There remained the two yearlings, and I proposed that we spare them. Pitamakan looked at me with surprise.
"What! Let them go?" he exclaimed. "And many winter moons yet before us? Why, brother, you talk foolishly! Of course we must kill them. Even then we may not have enough meat to last until spring."
So we chased them also out into deep snow, and did as he said. By the time we had one calf skinned we were obliged to go home and gather the night's wood.
The next day we skinned the rest of the animals, cut up the meat, and hung it in trees, whence it could be packed home from time to time. Two of the hides we put to soak in the river, preparatory to graining and tanning them. The others we stretched on frames and allowed to freeze dry, after which we laid them on our couch.

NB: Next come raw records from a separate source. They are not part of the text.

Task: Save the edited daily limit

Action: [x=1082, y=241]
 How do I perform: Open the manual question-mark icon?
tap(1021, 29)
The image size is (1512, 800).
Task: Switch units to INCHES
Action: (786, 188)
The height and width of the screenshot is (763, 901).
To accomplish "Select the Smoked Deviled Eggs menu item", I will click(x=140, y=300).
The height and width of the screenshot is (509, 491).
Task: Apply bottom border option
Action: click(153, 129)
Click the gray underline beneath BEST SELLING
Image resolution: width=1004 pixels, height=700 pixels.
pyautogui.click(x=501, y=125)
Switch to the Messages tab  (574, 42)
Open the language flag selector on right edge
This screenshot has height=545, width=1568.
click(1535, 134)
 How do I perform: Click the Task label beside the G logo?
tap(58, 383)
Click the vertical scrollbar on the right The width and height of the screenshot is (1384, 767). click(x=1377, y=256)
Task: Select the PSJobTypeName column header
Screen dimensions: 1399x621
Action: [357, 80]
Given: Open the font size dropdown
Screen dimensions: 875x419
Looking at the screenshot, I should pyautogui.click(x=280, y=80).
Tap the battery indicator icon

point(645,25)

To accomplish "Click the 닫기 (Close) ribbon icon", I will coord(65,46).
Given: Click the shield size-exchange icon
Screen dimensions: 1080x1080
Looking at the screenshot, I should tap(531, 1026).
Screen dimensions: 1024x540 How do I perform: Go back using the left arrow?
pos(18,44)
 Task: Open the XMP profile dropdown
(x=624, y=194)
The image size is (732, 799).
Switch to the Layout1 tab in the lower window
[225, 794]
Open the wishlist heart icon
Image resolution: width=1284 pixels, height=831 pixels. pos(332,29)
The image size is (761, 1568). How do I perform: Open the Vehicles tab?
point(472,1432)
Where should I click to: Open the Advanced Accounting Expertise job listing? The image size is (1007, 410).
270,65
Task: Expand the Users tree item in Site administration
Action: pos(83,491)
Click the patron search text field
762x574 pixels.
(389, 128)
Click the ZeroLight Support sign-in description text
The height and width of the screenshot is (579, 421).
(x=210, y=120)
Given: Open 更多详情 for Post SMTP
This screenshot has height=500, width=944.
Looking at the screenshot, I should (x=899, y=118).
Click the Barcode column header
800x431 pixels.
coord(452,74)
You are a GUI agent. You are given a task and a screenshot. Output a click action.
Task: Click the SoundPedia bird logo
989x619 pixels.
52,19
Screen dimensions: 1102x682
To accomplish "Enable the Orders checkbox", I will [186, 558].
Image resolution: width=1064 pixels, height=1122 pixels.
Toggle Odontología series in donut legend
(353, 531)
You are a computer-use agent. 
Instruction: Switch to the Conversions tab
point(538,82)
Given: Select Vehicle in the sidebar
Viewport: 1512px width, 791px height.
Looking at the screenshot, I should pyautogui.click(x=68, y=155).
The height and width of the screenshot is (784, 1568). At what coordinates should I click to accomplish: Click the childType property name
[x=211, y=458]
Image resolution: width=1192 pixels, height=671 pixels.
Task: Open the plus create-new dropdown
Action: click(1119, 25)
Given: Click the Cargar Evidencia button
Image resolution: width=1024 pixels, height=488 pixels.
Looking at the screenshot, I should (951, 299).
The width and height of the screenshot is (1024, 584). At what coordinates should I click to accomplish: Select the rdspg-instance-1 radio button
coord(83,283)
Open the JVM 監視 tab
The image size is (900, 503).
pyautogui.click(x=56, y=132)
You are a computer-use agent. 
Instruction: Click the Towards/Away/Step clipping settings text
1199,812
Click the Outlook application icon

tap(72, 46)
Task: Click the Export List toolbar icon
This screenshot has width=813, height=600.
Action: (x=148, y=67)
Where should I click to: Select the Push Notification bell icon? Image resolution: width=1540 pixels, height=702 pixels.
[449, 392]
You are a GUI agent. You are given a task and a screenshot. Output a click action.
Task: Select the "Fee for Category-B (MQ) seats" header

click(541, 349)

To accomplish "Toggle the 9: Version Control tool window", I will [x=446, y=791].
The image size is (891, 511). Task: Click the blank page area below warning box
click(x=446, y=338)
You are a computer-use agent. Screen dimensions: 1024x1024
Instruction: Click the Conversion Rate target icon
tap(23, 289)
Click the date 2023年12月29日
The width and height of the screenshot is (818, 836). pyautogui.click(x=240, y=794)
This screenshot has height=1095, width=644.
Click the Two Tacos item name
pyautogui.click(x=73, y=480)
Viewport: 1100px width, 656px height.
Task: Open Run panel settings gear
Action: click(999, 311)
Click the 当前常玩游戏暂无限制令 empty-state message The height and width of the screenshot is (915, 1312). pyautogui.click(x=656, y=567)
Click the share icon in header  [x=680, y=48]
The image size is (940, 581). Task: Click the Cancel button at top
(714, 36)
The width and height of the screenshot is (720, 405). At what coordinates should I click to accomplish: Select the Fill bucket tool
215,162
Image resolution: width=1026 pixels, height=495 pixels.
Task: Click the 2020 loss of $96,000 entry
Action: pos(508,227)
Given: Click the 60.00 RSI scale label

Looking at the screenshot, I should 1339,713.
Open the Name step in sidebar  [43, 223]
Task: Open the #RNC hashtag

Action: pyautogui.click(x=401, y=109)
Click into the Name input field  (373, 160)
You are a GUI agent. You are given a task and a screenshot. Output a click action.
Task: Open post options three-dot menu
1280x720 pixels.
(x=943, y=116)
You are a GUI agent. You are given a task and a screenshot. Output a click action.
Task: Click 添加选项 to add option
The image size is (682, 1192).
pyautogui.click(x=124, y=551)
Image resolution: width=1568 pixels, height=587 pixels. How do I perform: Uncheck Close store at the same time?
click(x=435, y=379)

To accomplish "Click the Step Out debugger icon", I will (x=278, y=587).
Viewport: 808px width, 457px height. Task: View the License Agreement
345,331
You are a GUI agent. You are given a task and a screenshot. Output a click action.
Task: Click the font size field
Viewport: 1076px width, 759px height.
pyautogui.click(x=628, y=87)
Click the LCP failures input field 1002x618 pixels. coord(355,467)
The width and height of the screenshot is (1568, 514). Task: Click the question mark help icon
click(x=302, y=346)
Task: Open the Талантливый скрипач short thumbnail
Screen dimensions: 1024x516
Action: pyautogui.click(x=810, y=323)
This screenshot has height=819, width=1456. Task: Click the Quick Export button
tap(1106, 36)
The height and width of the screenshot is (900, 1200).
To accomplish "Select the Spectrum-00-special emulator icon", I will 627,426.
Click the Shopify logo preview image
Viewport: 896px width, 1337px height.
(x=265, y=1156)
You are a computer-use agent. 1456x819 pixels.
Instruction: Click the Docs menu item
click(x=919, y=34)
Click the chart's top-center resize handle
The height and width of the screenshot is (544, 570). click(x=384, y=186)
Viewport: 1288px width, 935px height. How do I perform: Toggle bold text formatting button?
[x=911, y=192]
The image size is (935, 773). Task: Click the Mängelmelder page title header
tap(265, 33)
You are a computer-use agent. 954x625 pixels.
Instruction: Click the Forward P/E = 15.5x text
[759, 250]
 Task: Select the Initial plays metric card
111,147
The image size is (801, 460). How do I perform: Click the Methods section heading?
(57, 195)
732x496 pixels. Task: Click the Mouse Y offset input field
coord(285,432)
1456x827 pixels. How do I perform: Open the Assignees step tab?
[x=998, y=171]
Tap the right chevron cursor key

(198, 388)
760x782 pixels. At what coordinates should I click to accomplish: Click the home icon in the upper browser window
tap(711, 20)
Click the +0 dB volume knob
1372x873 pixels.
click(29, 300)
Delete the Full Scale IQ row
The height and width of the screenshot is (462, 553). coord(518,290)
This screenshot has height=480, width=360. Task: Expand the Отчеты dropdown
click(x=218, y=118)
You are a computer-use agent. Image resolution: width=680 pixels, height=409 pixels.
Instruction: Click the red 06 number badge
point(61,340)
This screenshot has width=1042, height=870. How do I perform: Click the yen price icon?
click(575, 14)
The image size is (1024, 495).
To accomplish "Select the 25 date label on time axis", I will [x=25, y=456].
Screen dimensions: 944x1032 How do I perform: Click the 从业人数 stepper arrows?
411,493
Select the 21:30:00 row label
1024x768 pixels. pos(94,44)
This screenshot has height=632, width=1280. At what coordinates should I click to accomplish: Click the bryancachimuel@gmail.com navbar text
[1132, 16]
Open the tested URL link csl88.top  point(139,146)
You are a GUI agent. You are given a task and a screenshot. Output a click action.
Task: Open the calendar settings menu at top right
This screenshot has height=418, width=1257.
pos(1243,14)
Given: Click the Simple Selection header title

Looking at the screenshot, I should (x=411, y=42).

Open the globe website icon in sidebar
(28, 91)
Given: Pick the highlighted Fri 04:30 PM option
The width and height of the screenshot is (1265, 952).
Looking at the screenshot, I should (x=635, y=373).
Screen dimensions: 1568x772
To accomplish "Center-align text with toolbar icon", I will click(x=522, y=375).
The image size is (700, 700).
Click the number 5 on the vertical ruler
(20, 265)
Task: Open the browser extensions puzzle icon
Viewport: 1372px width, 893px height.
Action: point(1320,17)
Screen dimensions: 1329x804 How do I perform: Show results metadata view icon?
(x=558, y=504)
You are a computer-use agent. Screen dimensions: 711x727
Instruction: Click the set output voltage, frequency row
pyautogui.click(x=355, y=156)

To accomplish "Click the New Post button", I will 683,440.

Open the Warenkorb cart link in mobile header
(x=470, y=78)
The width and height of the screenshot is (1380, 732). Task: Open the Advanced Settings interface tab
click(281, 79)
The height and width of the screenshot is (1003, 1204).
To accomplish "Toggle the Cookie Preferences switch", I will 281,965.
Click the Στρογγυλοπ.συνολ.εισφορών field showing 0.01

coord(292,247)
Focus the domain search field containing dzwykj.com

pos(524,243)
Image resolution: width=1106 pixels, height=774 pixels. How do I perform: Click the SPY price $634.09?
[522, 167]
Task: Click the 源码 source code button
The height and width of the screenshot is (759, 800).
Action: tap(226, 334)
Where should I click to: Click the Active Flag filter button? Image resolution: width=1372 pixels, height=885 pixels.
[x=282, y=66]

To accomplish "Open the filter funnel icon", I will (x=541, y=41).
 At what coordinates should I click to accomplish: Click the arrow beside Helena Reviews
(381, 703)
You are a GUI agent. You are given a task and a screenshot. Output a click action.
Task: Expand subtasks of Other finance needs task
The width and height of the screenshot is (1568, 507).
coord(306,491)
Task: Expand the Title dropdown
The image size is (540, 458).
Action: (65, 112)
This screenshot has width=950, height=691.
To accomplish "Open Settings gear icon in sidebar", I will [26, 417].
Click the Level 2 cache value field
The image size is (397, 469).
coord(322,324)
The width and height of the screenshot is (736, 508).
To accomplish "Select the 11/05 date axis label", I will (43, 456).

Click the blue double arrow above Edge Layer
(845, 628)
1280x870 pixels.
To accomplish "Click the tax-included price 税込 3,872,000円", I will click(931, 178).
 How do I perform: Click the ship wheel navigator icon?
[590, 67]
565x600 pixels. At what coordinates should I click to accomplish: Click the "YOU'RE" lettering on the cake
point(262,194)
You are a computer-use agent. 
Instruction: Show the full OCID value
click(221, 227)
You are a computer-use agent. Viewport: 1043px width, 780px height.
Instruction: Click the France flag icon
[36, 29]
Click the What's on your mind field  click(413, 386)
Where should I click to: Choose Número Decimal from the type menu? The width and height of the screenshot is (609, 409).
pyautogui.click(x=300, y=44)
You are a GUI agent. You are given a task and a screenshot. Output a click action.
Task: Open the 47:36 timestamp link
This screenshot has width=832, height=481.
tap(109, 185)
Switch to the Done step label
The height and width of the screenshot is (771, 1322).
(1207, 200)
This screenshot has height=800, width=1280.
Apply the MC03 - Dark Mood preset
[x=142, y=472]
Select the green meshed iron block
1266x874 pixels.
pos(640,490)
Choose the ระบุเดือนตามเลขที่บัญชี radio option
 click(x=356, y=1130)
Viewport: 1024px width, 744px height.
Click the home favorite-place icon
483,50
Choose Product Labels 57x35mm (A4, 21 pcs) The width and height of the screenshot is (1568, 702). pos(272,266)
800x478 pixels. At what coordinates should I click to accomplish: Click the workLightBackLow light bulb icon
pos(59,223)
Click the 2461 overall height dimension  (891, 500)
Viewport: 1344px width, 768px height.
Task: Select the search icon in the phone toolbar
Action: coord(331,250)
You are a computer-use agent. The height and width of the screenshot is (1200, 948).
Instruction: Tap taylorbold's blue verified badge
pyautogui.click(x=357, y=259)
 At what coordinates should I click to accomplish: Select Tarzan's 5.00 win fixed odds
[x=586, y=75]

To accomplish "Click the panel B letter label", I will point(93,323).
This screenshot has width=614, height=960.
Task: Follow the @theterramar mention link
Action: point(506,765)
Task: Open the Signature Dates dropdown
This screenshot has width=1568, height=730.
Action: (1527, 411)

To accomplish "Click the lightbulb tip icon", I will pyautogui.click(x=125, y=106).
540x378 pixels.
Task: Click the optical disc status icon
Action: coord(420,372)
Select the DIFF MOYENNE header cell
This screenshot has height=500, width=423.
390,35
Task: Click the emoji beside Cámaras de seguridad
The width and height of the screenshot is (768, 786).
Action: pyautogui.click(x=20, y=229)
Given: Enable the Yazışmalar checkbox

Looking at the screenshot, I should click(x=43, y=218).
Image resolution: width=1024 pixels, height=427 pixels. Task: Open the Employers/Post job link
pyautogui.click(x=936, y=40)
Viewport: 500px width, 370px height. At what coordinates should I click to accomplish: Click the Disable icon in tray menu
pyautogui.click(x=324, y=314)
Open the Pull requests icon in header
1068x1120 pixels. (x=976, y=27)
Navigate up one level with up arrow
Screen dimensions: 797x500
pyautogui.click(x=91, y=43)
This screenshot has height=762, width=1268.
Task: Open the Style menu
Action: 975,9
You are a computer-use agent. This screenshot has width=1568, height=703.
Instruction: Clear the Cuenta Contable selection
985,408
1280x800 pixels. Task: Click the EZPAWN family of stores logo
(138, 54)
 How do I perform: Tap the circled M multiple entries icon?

During the short days we tended the deadfalls, skinned and stretched what fur was trapped in them, packed in meat and hung it beside the lodge, and tanned the two hides. Having done the tanning successfully, we went into the tailoring business. Pitamakan cut pieces of proper shape from the big, soft skins, but in the work of sewing I did my share. After three or four evenings' work, we were the proud wearers of new shirts, new leggings, and new mittens.
Our earthen pot fell to pieces the day after we had made glue in it. That was a serious loss, for we had intended to boil meat in it. Roasted meat is good, but does not do so well as a steady diet. The Indians of the North regard boiled meat as we regard bread, that is, as the staff of life. Pitamakan, who craved it more than I, determined, now that we had plenty of hides, to use a part of one for a kettle. From one of the yearling moose hides he cut a large, round piece, soaked it in the river until it was soft, and then sewed the edge in pleats to a birch hoop about two feet in diameter, so as to make a stiff-rimmed bag about as deep as it was wide. With a strip of hide he suspended it from a pole in the lodge roof.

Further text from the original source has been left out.